Colleges have attacked the “ignorance” and “misunderstanding” of policymakers after it was alleged by business secretary Vince Cable that they wanted to “kill off” further education in England.
Mr Cable claimed at a fringe meeting of the Liberal Democrat conference in Glasgow that civil servants in the Department for Business, Innovation and Skills wanted to cut the department's budget by 25 per cent in 2010, with the biggest areas of expenditure being universities, students and FE.
“I could have taken the advice we had from the civil servants, who said 'well, why don't you just effectively kill off FE. Nobody will really notice’,” the BBC reported.
He added: "The easy way out would have been to have taken all the money out of the FE sector and out of training and I said 'we are not doing that'. It is absolutely critical for the future skills base of the country that we have strong post-school training and education.”
However, since 2010 the adult skills budget has been cut by more than a third while funding for 18-year-olds in education was reduced by 17.5 per cent from August.
Julian Gravatt, assistant chief executive at the Association of Colleges, said: “Unfortunately, there’s ignorance about FE colleges in parts of Westminster, despite the brilliant work that they do.
“Although it's pleasing to hear that Vince Cable prevented even worse funding cuts being handed out to FE colleges in 2010, it does need to be recognised that funding for adult skills has fallen by 35 per cent since then.”
Lynne Sedgmore, director of the 157 Group of Colleges, said the claim was “quite extraordinary”.
“It suggests a deep-rooted misunderstanding among those shaping policy about the impact of the college sector,” she said.
“In addition to the 700,000 learners whose lives are improved just by 157 Group colleges in an average year, there is clearly little understanding of the many billions of pounds contributed by colleges to economic growth through skills development and earning potential.

Raw data:
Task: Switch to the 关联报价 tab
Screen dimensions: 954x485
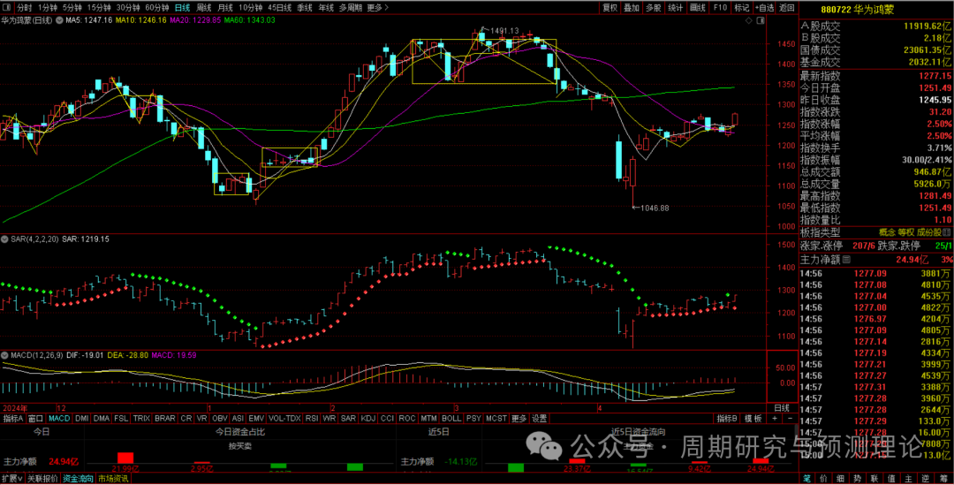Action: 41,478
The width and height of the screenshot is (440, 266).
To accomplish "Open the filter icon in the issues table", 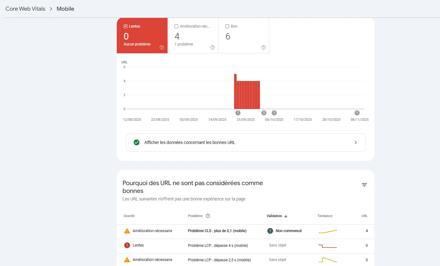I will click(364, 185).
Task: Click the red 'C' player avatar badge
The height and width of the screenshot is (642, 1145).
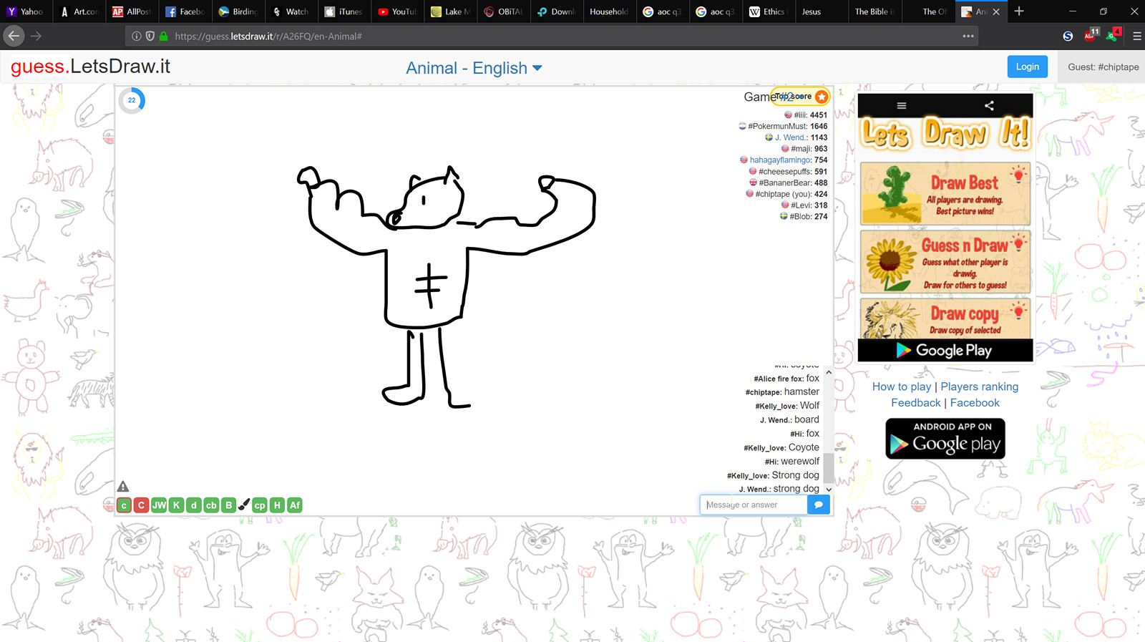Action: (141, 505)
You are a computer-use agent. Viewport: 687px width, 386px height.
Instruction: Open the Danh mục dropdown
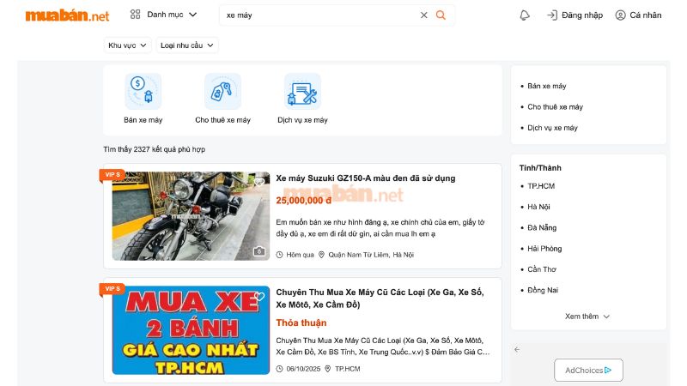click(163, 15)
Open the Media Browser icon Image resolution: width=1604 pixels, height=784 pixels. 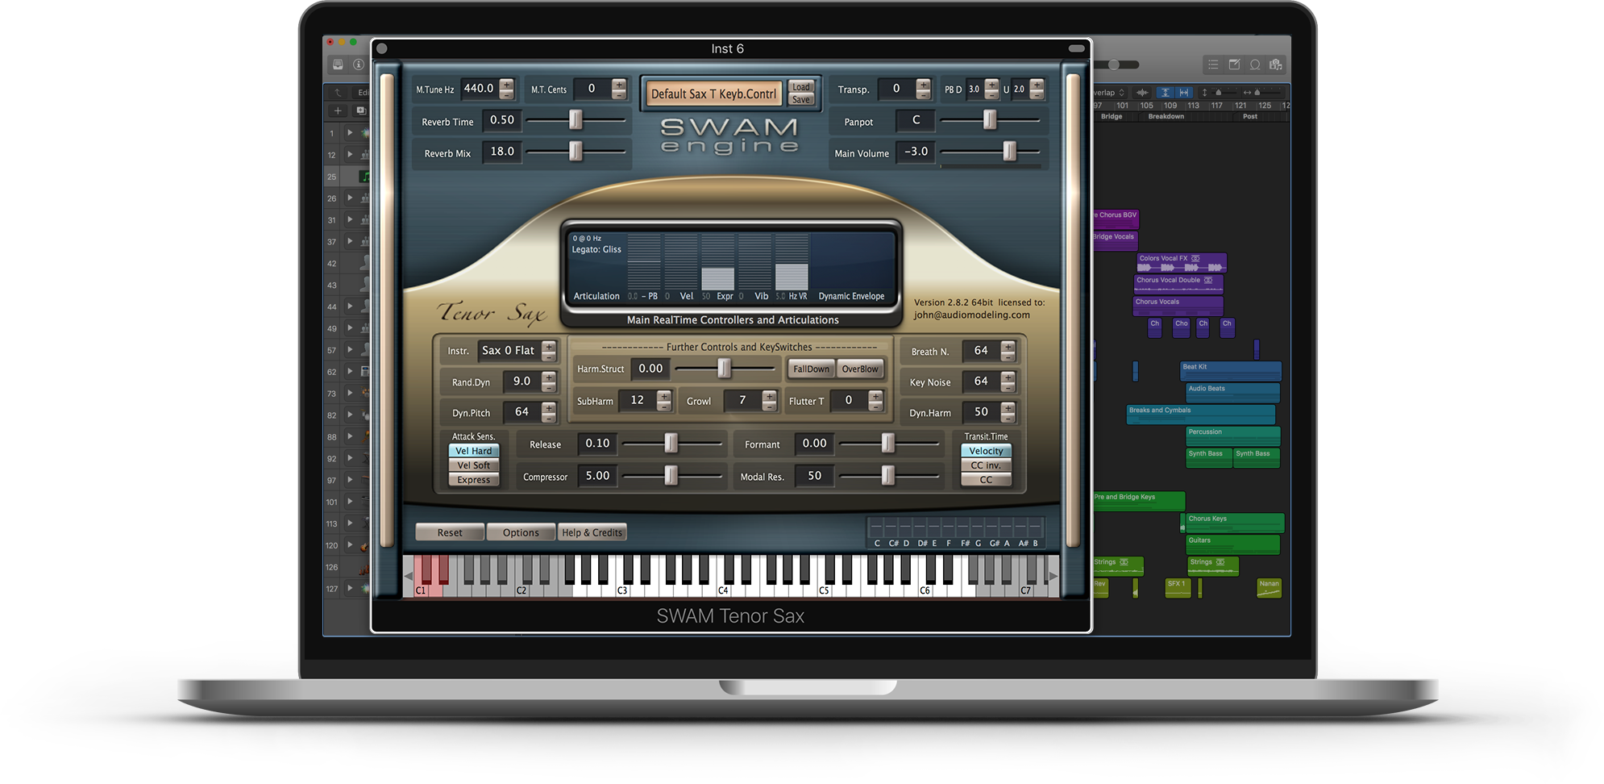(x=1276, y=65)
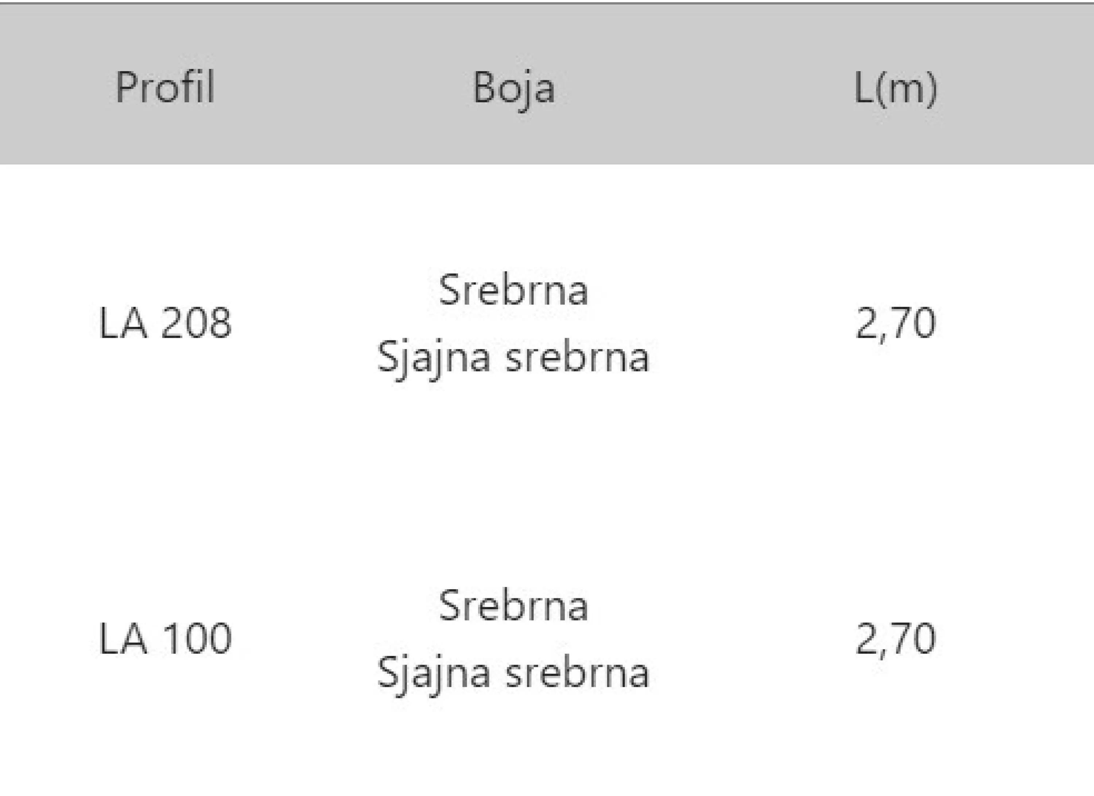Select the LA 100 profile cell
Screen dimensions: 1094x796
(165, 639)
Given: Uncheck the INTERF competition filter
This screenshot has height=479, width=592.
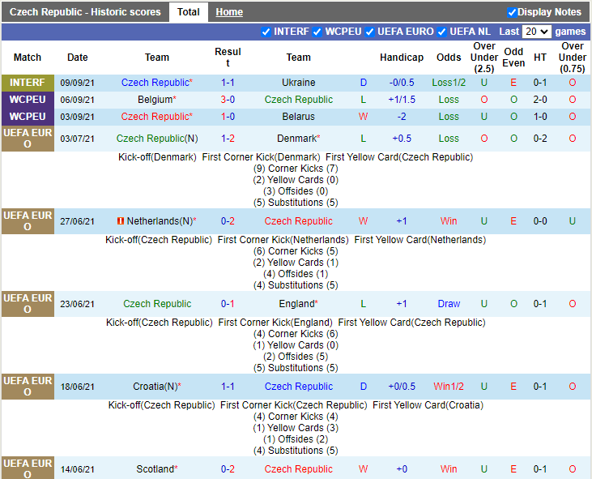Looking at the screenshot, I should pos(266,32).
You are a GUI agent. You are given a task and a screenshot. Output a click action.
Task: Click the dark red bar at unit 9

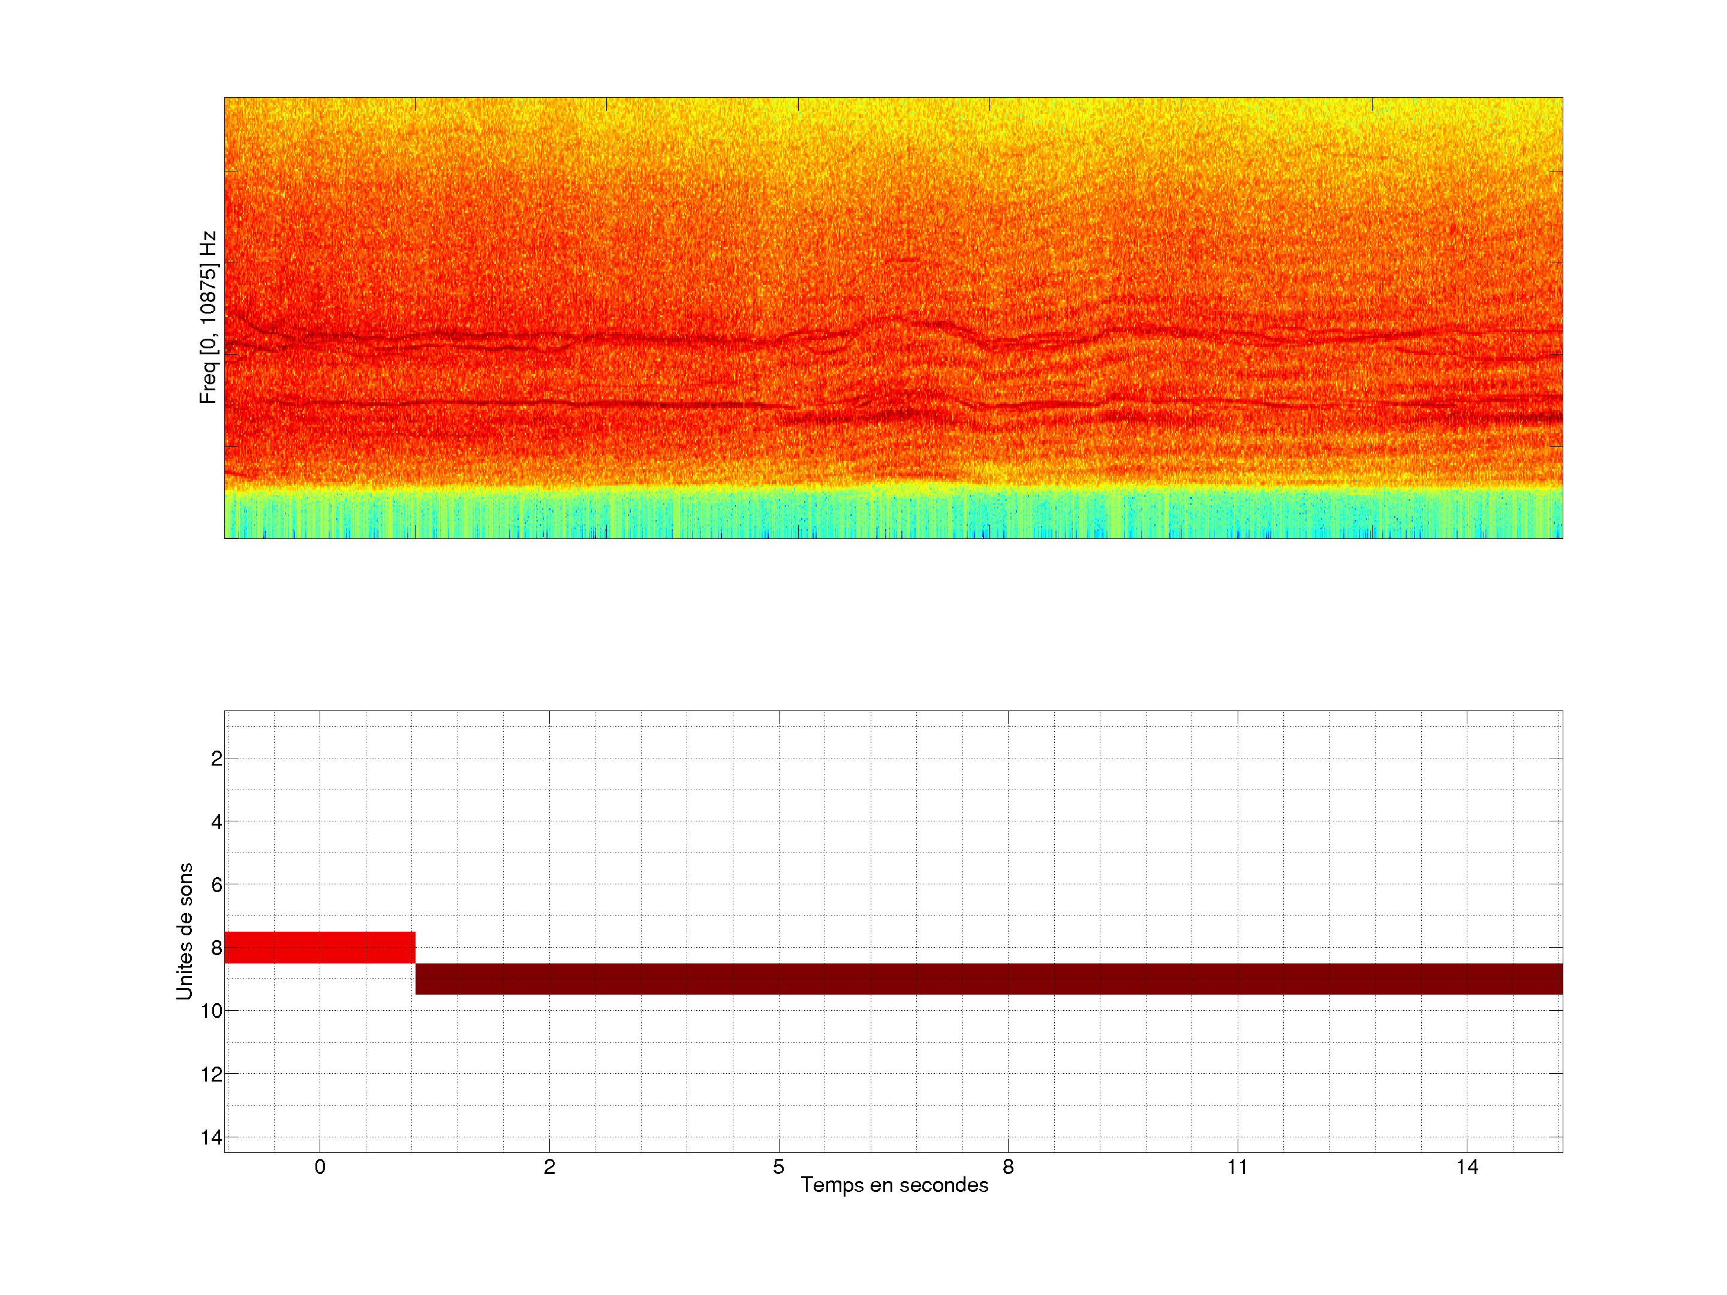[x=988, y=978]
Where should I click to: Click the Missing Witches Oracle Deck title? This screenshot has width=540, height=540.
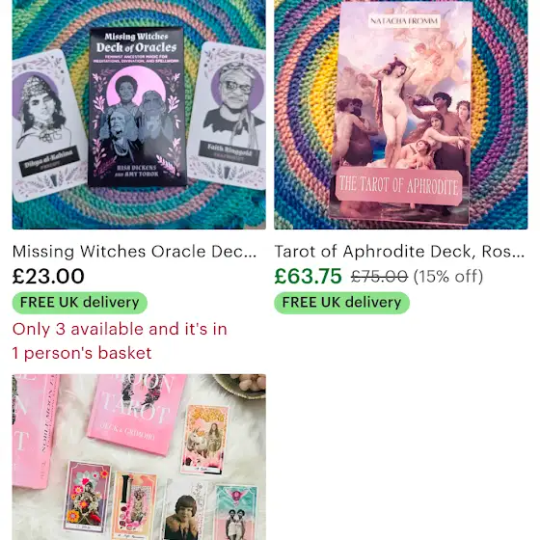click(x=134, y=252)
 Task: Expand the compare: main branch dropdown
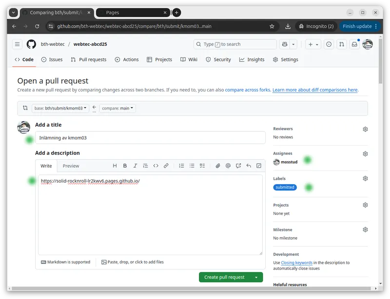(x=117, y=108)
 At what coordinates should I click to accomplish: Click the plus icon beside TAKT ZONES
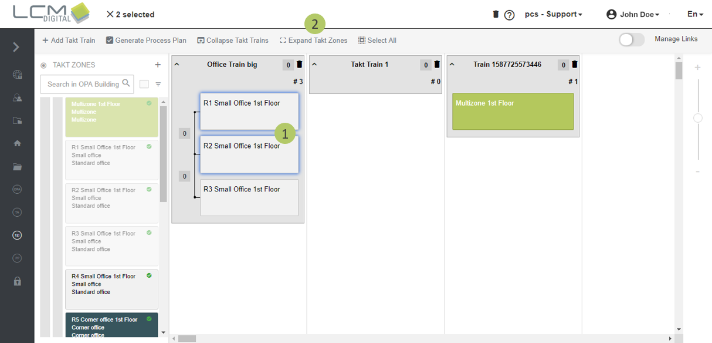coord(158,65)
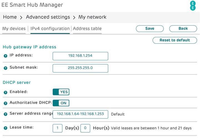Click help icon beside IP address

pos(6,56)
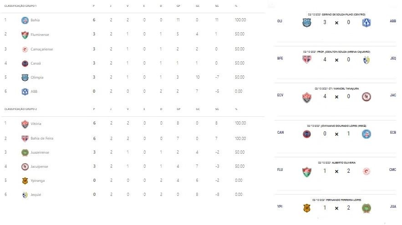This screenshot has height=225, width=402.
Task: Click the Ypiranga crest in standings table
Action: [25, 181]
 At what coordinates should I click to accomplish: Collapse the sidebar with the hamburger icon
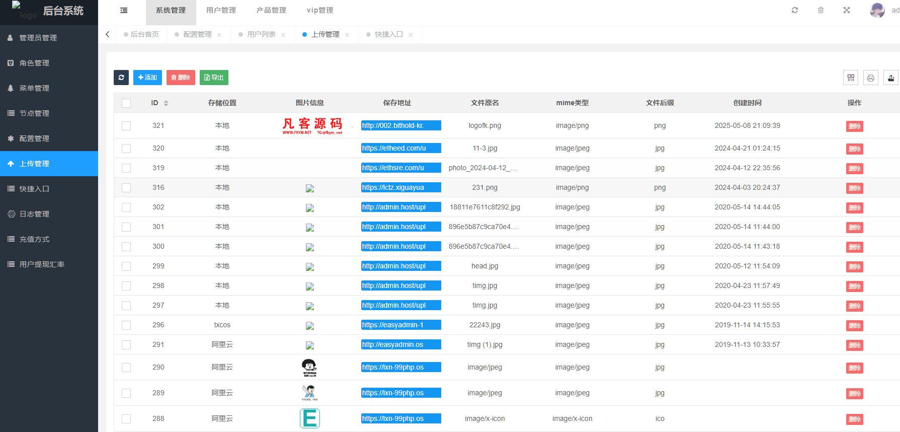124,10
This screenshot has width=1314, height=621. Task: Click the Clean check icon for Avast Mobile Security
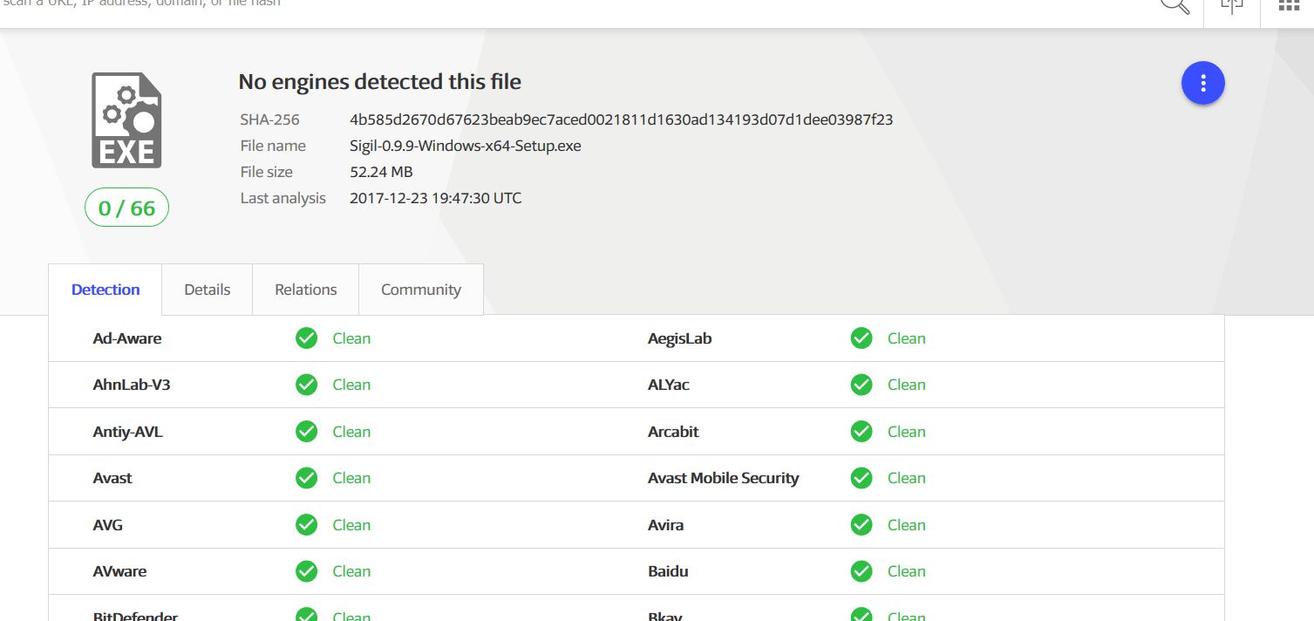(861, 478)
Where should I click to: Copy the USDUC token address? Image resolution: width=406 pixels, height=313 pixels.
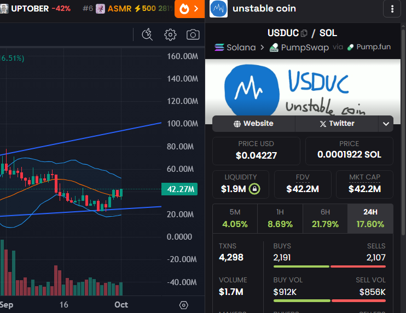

The exercise:
Reproduce the passage of the further education funding article starting with "Colleges have attacked" and going on through "students and FE.". You won't need the data for this.

Exercise answer:
Colleges have attacked the “ignorance” and “misunderstanding” of policymakers after it was alleged by business secretary Vince Cable that they wanted to “kill off” further education in England.
Mr Cable claimed at a fringe meeting of the Liberal Democrat conference in Glasgow that civil servants in the Department for Business, Innovation and Skills wanted to cut the department's budget by 25 per cent in 2010, with the biggest areas of expenditure being universities, students and FE.